HOW TO COMPLETE THIS TASK. From the entries below, reproduce exactly the line containing "NHK キャラクター (32, 1506)", the line containing "叢-MURAKUMO (29, 1410)", and every line in between, with nothing added.
━━━━━ SUPPLIED RECORDS
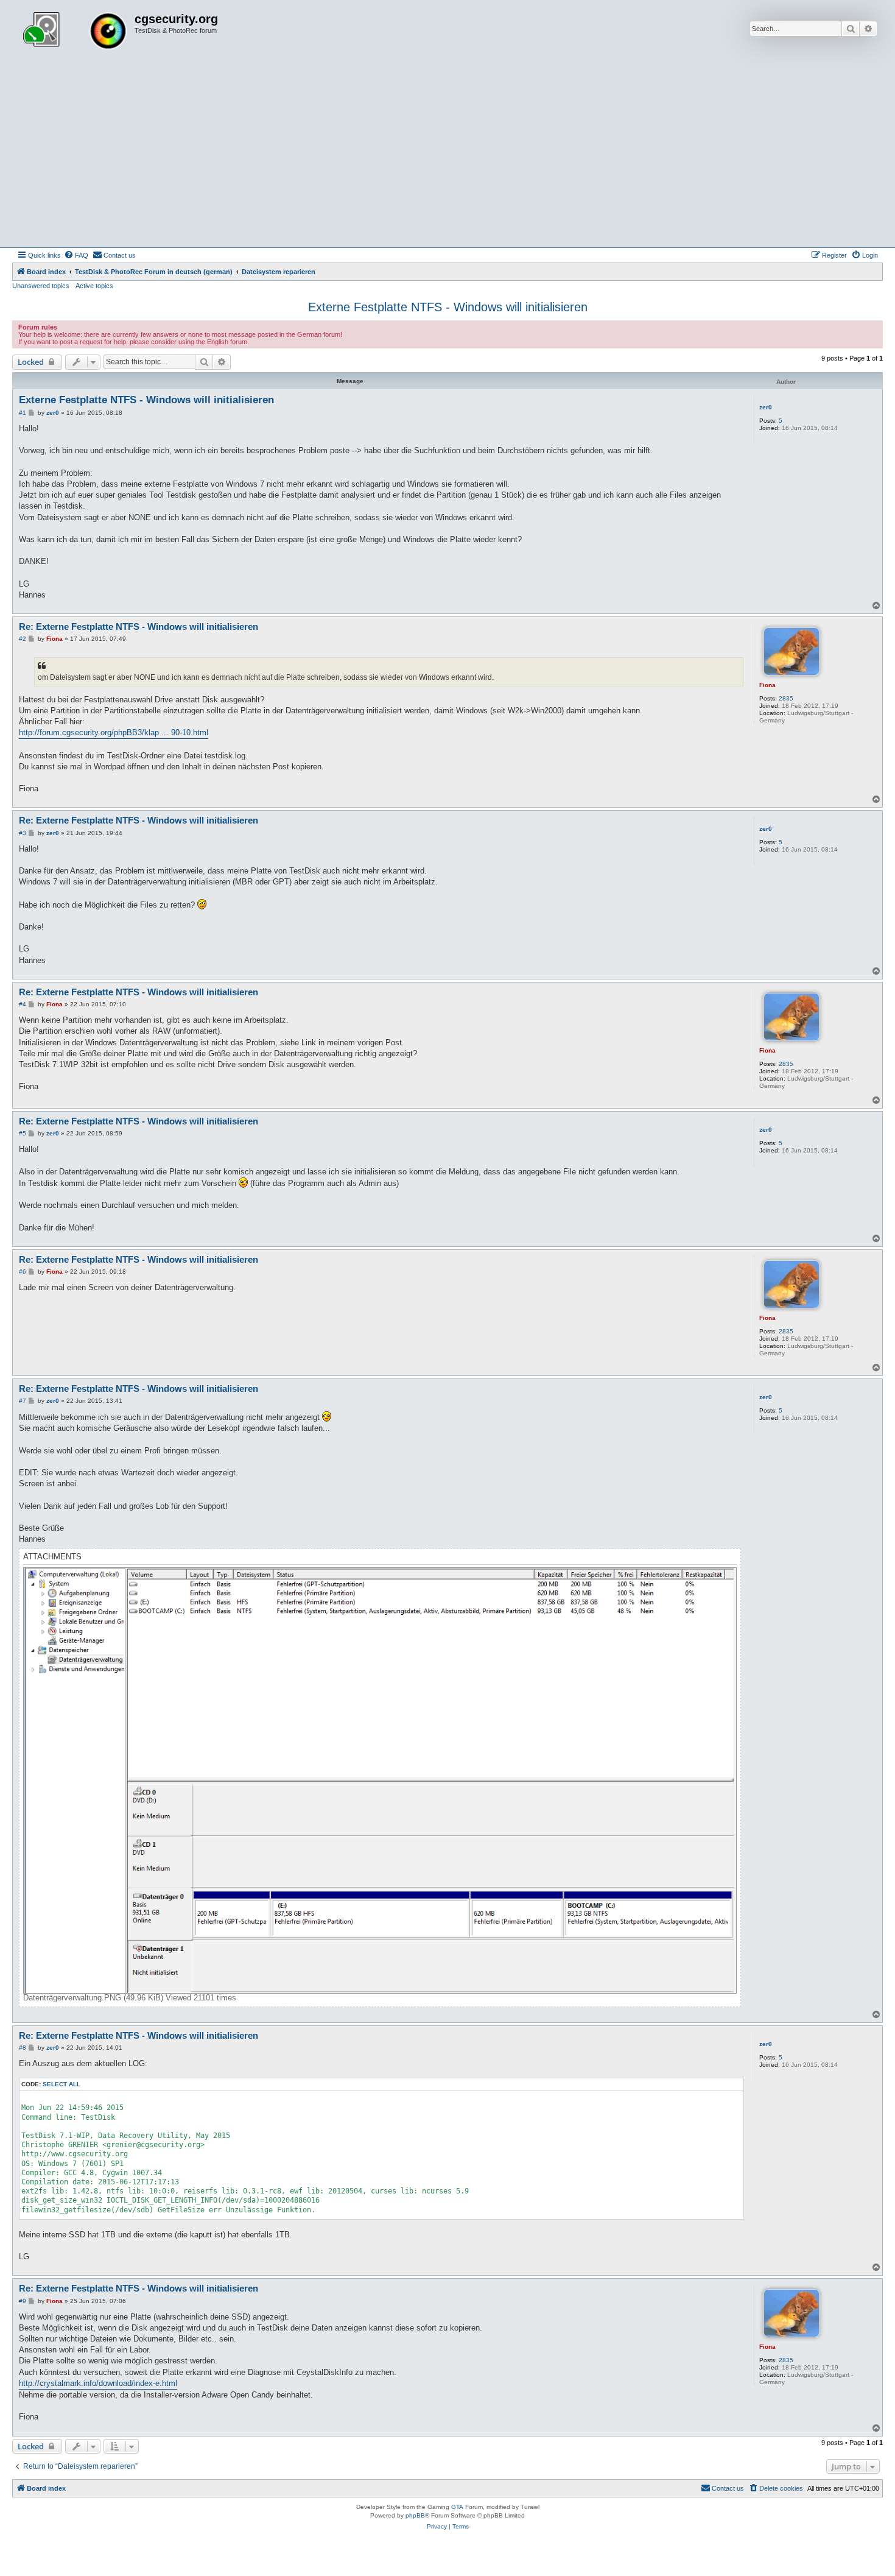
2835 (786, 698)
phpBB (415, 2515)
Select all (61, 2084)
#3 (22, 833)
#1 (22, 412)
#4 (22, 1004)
━━━━━━━━━━
━━━━━ SUPPLIED RECORDS
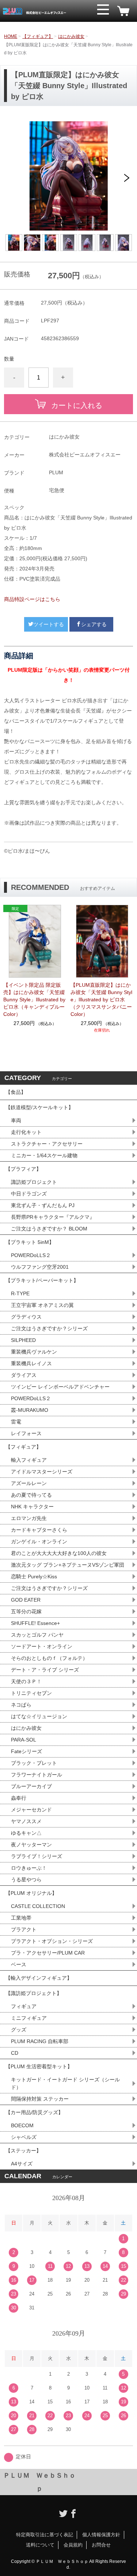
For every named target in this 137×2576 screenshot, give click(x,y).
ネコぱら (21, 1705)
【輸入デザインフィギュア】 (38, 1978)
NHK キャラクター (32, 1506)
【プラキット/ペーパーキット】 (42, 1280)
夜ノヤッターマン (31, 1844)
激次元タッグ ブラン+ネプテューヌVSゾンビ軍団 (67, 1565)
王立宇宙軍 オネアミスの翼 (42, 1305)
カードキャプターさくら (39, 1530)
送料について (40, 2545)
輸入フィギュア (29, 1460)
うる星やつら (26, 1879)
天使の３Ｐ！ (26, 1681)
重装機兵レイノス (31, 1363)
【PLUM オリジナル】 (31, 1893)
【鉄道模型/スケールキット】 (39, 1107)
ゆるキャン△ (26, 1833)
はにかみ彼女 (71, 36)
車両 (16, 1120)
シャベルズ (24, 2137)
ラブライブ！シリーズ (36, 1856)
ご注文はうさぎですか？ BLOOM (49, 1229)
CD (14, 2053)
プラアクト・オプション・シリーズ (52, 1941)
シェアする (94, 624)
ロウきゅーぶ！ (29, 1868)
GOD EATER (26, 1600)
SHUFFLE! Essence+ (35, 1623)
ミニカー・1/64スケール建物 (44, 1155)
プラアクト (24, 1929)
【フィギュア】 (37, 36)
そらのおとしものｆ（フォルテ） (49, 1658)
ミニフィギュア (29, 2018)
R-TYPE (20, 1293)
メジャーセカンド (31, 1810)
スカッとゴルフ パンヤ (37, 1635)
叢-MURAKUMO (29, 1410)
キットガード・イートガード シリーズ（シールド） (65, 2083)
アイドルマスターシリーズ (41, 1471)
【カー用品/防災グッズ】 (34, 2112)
━━━━━━━━━━
REPLY TO THE EXERCISE.
NHK キャラクター (32, 1506)
【プラキット/ペーパーキット】 (42, 1280)
夜ノヤッターマン (31, 1844)
激次元タッグ ブラン+ネプテューヌVSゾンビ軍団 (67, 1565)
王立宇宙軍 オネアミスの翼 (42, 1305)
カードキャプターさくら (39, 1530)
送料について (40, 2545)
輸入フィギュア (29, 1460)
うる星やつら (26, 1879)
天使の３Ｐ！ (26, 1681)
重装機兵レイノス (31, 1363)
【PLUM オリジナル】 (31, 1893)
【鉄道模型/スケールキット】 (39, 1107)
ゆるキャン△ (26, 1833)
はにかみ彼女 (71, 36)
車両 (16, 1120)
シャベルズ (24, 2137)
ラブライブ！シリーズ (36, 1856)
ご注文はうさぎですか？ BLOOM (49, 1229)
CD (14, 2053)
プラアクト・オプション・シリーズ (52, 1941)
シェアする (94, 624)
ロウきゅーぶ！ (29, 1868)
GOD EATER (26, 1600)
SHUFFLE! Essence+ (35, 1623)
ミニカー・1/64スケール建物 (44, 1155)
プラアクト (24, 1929)
【フィギュア】 (37, 36)
そらのおとしものｆ（フォルテ） (49, 1658)
ミニフィギュア (29, 2018)
R-TYPE (20, 1293)
メジャーセカンド (31, 1810)
スカッとゴルフ パンヤ (37, 1635)
叢-MURAKUMO (29, 1410)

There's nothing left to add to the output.